- Genre: Docu-series
- Starring: Daniela Braga; Olivia Culpo; Hannah Ferguson; Ping Hue; Nadine Leopold; Caroline Lowe; Ashley Moore; Shanina Shaik; Devon Windsor;
- Country of origin: United States
- Original language: English
- No. of seasons: 1
- No. of episodes: 8

Production
- Camera setup: Multiple
- Running time: 41–48 minutes
- Production companies: Tropper Entertainment IMG Original Content Lionsgate Television

Original release
- Network: E!
- Release: September 4 – September 14, 2018

= Model Squad =

Model Squad is an American docu-series on E!. A New York Fashion Week-themed preview episode aired on February 12, 2018. It premiered on September 4, 2018.

==Premise==
The show follows models and influencers in the fashion world.

==Cast==
===Main===
- Daniela Braga - Brazilian fashion model best known for her work with Victoria's Secret and Balmain
- Olivia Culpo - fashion influencer, Miss Universe 2012
- Hannah Ferguson - American model best known for her work with Sports Illustrated Swimsuit Issue
- Ping Hue - Chinese-American model
- Nadine Leopold - Austrian model best known for her work with Victoria's Secret.
- Caroline Lowe - American model and actress
- Ashley Moore - American model
- Shanina Shaik - Australian fashion model best known for her work with Victoria's Secret.
- Devon Windsor - American model best known for her work with Victoria's Secret.

==Episodes==

| No. | Title | Original release date | U.S. viewers (millions) |
| 1 | "Work Hard, Play Hard" | September 4, 2018 | N/A |
New York Fashion Week begins and most of the girls are preparing for the Victoria's Secret Fashion Show casting.
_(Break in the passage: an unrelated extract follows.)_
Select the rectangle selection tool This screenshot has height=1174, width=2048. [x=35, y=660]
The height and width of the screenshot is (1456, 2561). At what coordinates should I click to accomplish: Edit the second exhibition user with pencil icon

They take a trip to The Hamptons.
| 2 | "New York, New You" | September 5, 2018 | N/A |
North Carolina-born model Ashley Moore moves to New York to launch her career. Caroline Lowe gets serious with her boyfriend. Olivia Culpo's poor casting experience may jeopardize her dream of being in the Sports Illustrated Swimsuit Issue by Yu Tsai.
| 3 | "The Front Row" | September 6, 2018 | N/A |
Devon wants to branch out into acting while Olivia wants to be on the runway, despite her height. Ping is experiencing career setbacks due to the industry's preference for girl's as young as they can be.
| 4 | "Tie the Knot... Not!" | September 10, 2018 | N/A |
Caroline goes with her boyfriend to visit his family in Mississippi where the pressure is put on them to get married. Ashley gets much-needed career advice. Daniela invites Nadine into the VS model circle.
| 5 | "Brother-in-Law" | September 11, 2018 | N/A |
Caroline's boyfriend Heath plans a big romantic gesture. Olivia goes to her home state.